Abriu-se a porta, e a noiva estava deslumbrante em um vestido bege claro, justo como um espartilho na parte de cima de renda encravado com lindas pedras pretas, e então várias camadas do mais leve véu formado uma volumosa saia que acariciava o chão quase sem toca-lo.
Toda a luz da sala vinha do círculo, e ela foi levada por Minerva diretamente para lá. A professora também estava muito bonita, em um comportado vestido bruxo preto com alguns detalhes de renda dourada.

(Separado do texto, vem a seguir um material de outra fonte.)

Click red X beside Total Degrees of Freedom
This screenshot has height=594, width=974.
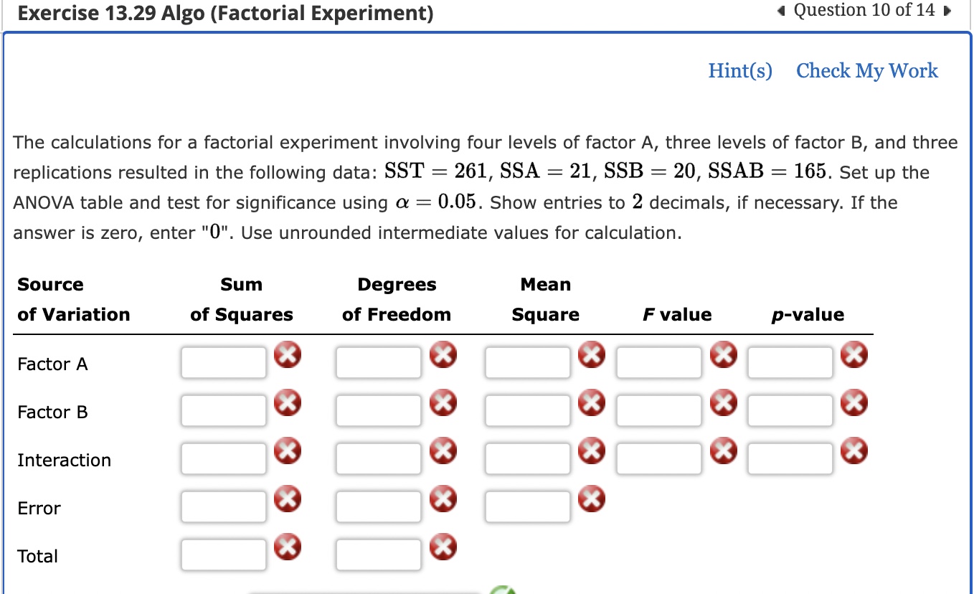[x=443, y=547]

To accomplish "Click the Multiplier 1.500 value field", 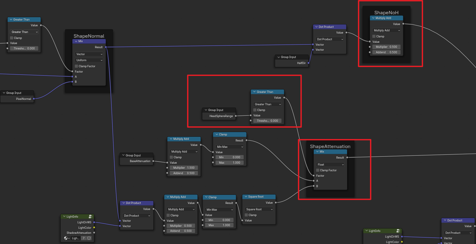I will (x=184, y=168).
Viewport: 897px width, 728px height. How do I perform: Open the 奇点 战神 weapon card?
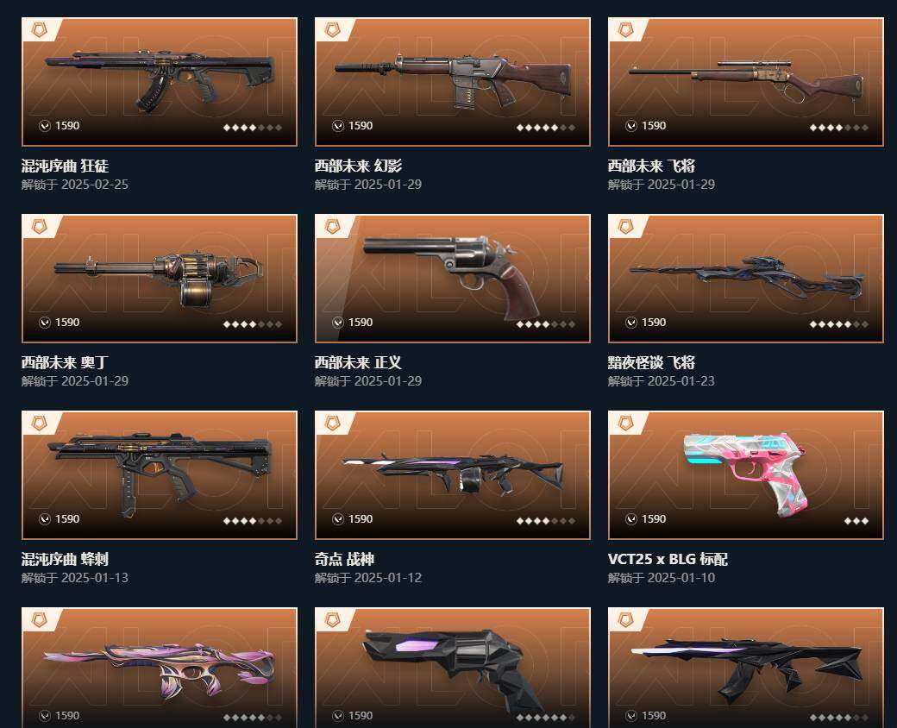point(453,475)
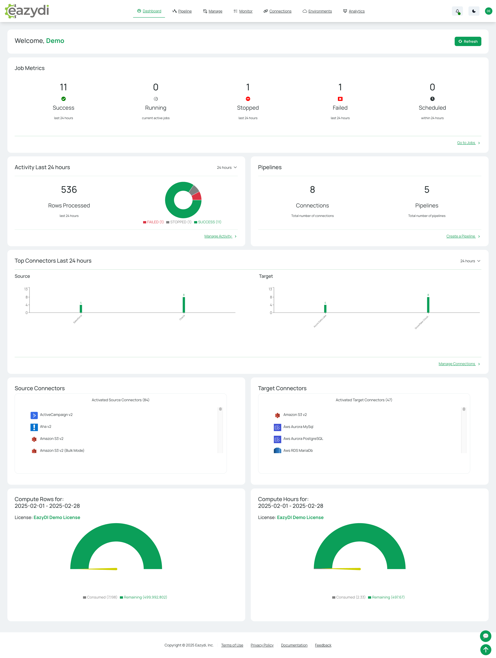
Task: Click the Source Connectors list scrollbar
Action: coord(220,430)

Quando os noivos estavam mais perto, ambos em seus devidos lugares, ela teve o prazer de notar que ele estava mais belo que nunca, e ele pensava o mesmo dela. Claro, nenhum dos dois teve a coragem de demonstrar, ou sequer admitir para si próprios, mas mesmo assim vale mencionar o breve pensamento, pois fora a primeira vez que notaram-se verdadeiramente como homem e mulher.

O ritual era de todo muito simples, Dumbledore entoou algumas palavras em latim, Snape e Cathy derramaram algumas gotas de sangue em um caldeirão com uma poção antiga, da qual beberam em taças de prata encantadas com um feitiço proferido por Dumbledore. Alianças de ouro forjadas pelo poder conjunto de Minerva e Dumbledore foram colocadas ainda quentes nos dedos de Cathy e Severus. E pronto, estavam casados, por lei, por feitiço, agora só faltava a consumação para validar tudo.
Mas vamos com calma agora, apressar a narrativa seria um erro.

Minerva e Albus foram cada um para seu lado, Cathy e Snape foram juntos para os aposentos do mestre.